Marc Fisher The Washington Post

You’ve had it with the disappearance of musical variety on the radio. You spend all too many hours in the car and you’d like one source for sophisticated music choices, a range of news and talk, comedy, audiobooks, kids’ programming, and as full a menu of sports as cable TV offers.

You’re finally ready to shell out $13 a month for what used to be free.

But you can’t tell the difference between the Coke and Pepsi of the satellite radio business: XM and Sirius.

I’ve spent the past four months with both services in my car and house, listening to just about all of the two companies’ combined 300 channels. Conclusion: Like colas, satellite services do differ, if subtly.

Both services offer an enormous amount of great stuff and also lots of mediocre programming. But depending on your interests, one will be right for you.

Despite the considerable overlap in programming, a handful of distinctions are so clear that you can base your decision entirely on them:

Baseball fan: XM. Football nut: Sirius.

Movie maven: XM. Howard Stern addict: Sirius.

Bob Dylan freak: XM. NPR lover: Sirius.

If movie soundtracks are your kind of music, XM is the only service with a channel dedicated to those sounds, including interviews with composers such as Danny Elfman and Randy Newman. On the other hand, if you want Playboy Radio or Korean-language programming, Sirius is your only choice.

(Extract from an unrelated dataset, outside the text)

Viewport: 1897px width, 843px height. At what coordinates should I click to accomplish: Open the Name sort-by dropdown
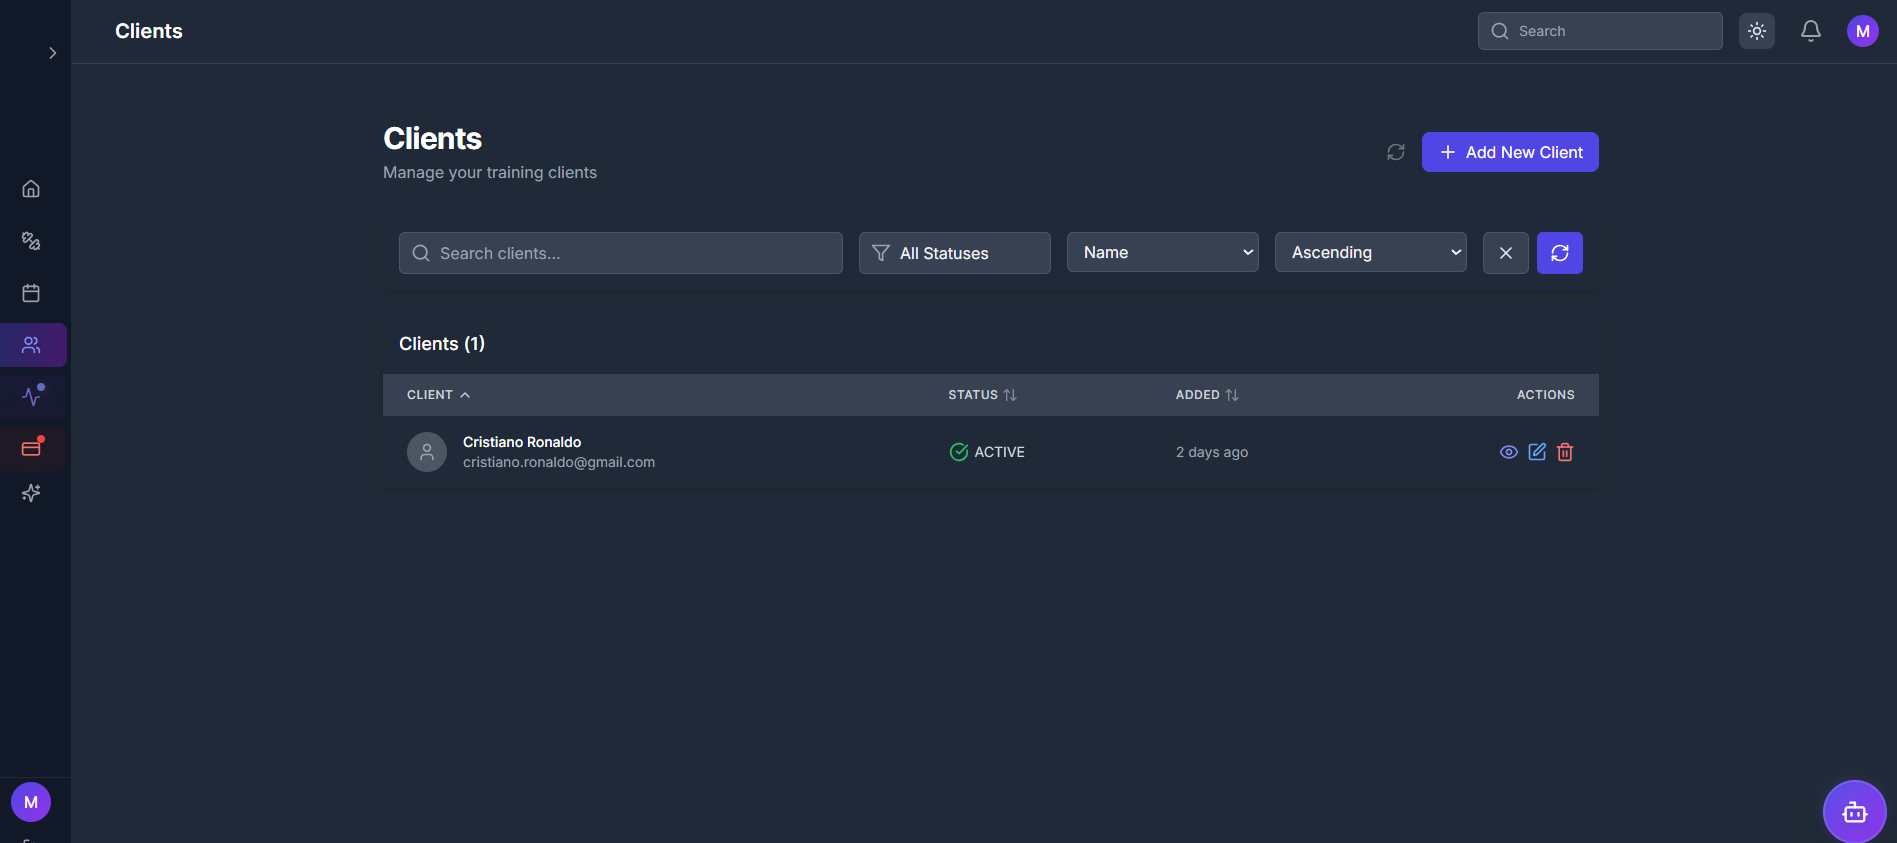[1162, 253]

Sirius has the only all-gay channel; XM, the only black talk channel.

As both services reach beyond the early adopters to capture a mainstream audience, they are looking to big-name celebrities to win new subscribers.

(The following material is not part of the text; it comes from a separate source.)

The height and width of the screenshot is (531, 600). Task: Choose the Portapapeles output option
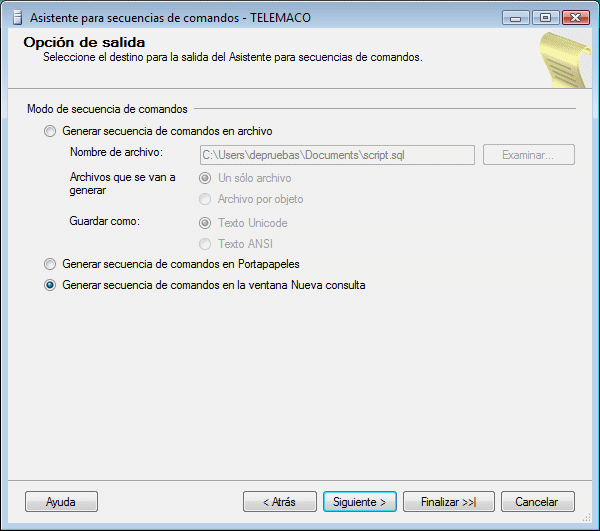pos(50,264)
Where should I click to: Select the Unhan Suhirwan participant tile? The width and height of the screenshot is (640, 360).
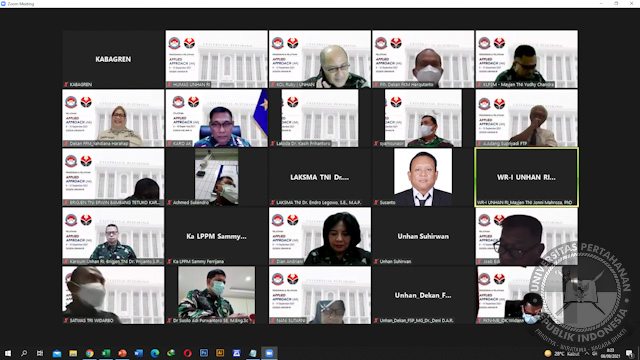pyautogui.click(x=423, y=236)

Sirius has staked its future on the uncensored Stern, while XM counters with bad boys Opie and Anthony. XM has built its version of public radio around former NPR “Morning Edition” host Bob Edwards; Sirius doesn’t offer original programming of that kind, but does have the real thing, two channels of shows produced by NPR.

XM has signed Bob Dylan, Oprah Winfrey and Snoop Dogg as celebrity hosts. Sirius’ stars include Martha Stewart, Deepak Chopra, Judith Regan and Mark Cuban.

But while both services vie for big names, the main attraction on XM (6.9 million subscribers) and Sirius (4.7 million) is the music. The tunes are often similar; how they’re presented is the difference.

Both services have stations dedicated to the pop music of each decade from the 1950s to the ‘80s; XM adds the ‘40s and ‘90s. Its decade channels sound like radio stations from those eras, a fun, cartoonish approach in which Top 40 hits are mixed in with old commercials, bits from TV shows, and deejays who adopt the style of the time they’re re-creating.

Sirius does a little of that but generally opts for a more contemporary, serious sound. But what it lacks in fun, it makes up for in the quality and intelligence of its deejays.

XM subscribes to more of a jukebox model, providing long sets of uninterrupted music on many channels. The theory is that since song and artist names appear on satellite receivers’ displays, most listeners just want the tunes, thanks.

On Sirius’ more highbrow channels, especially, announcers provide more background about the music than do the deejays on similar XM channels.

In general, if you’re looking to hear new music and understand where it fits in, Sirius is the place. If you’d rather have the jocks let the music do the talking, XM’s for you.